2. The Chairperson of the Parliament shall be elected without debate and by secret ballot, by majority vote, in the presence of more than half of all members of the Parliament. If none of the candidates has won the required majority, it is followed by a second round, where they vote for the two candidates that have received the most votes.
3. Voting is publicly organized and chaired by a 5-member Voting Committee that reflects, as far as possible, the political composition of the Parliament. The oldest member by age also exercises the function of the Chairperson the Voting Committee and announce the voting results.
4. The Speaker of the session immediately invites the elected Chairperson of the Parliament to take his place.

====Inauguration day of the legislature====

At 10:00 on September 10, 2021, the new X Legislature of the Albanian Parliament started in a session that was expected to be formal. The session was chaired by the oldest MP, who was Mrs. Luljeta Bozo from the ranks of the Socialists, who was elected for the first time as an MP at the age of 78. In the first plenary session, the Commission for the Verification of the Mandates of the Deputies was formed, consisting of 9 members (5 from the majority and 4 from the opposition). A second plenary session followed during the evening, at 17:00 from where the oath of the deputies mandated by the general elections of April 25, 2021 took place, followed by the election of the speaker of the new parliament.
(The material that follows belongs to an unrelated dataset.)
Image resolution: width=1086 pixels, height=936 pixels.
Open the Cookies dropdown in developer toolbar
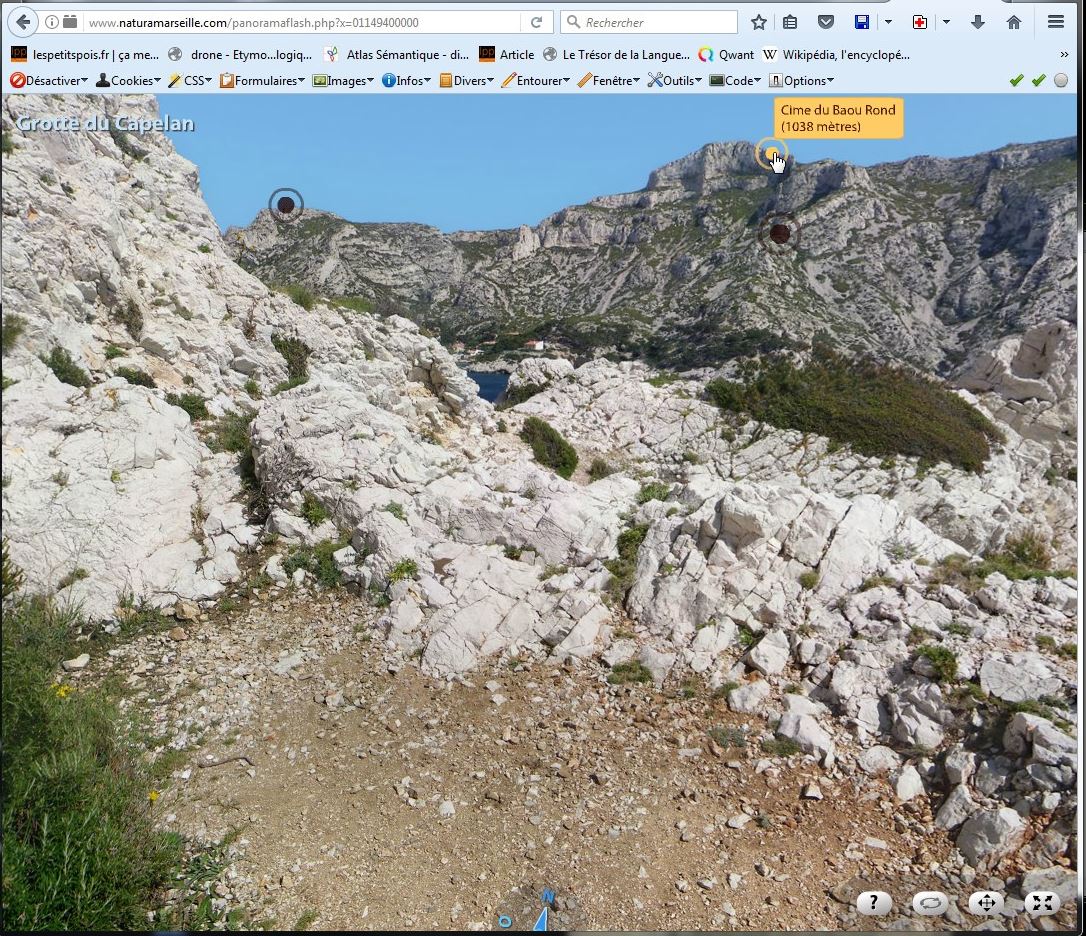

The verification commission found 4 vacancies of deputies who had announced their resignation after being elected by the citizens and asked for their replacement with the deputies ranked after them according to the constituencies. From the ranks of the Socialists in the Tirana County, the seat of Najada Çomo was taken by Mimi Kodheli. In Durrës County, the seat of Lefter Koka was taken by Denis Deliu, while in Fier County, the seat of the former Speaker Gramoz Ruçi was taken by Mirela Pitushi. While from the ranks of Democrats in Lezhë County, Mark Marku was replaced by Elda Hoti.

The verification commission also divided the deputies according to the respective parties, since during the elections some parties participated under the banner of an alliance. Thus, the Socialist Party was confirmed with 74 deputies, as it entered the elections alone. The Democratic Party, which together with the allies won 59, in the new legislature will have 50 deputies under its banner. 4 deputies are from the ranks of the Socialist Movement for Integration, 3 from the Social Democratic Party, 3 from the Republican Party, 2 from the PDIU, 1 from the PAA, 1 from the LZHK and 1 PBDNJ. And the rest are MPs who have either decided to be independent or have been expelled from the parliamentary group, as is the case of former Democratic Party leader Sali Berisha, who was expelled just a day before the legislature from its party.

Only the Socialist Party, which was the winner of the elections, made a proposal for the post of the Chairman of parliament. The PS proposed Mrs. Lindita Nikolla.

While the biggest opposition party PD opposed Nikolla's as candidature with a preliminary decision taken in a party meeting and that then during the voting ends in the tearing of the ballot papers by each deputy in a demonstrative way.

====Voting Sessions====

The first voting session in parliament was chaired by the oldest member of the parliament, who was Mrs. Luljeta Bozo. After taking the oath, the MP, begin the session for the voting of the Speaker of Parliament, where the only candidate was Mrs. Lindita Nikolla who came from the ranks of the Socialists, thus becoming the 43rd Speaker of the Albanian Parliament.

Voting for Chairperson of the Parliament
| Pro | Against | Abstentions |
| 79 votes | 4 votes | 0 vote |
Total of 137 votes, of which 54 invalid votes since they were torn before being thrown into the ballot box.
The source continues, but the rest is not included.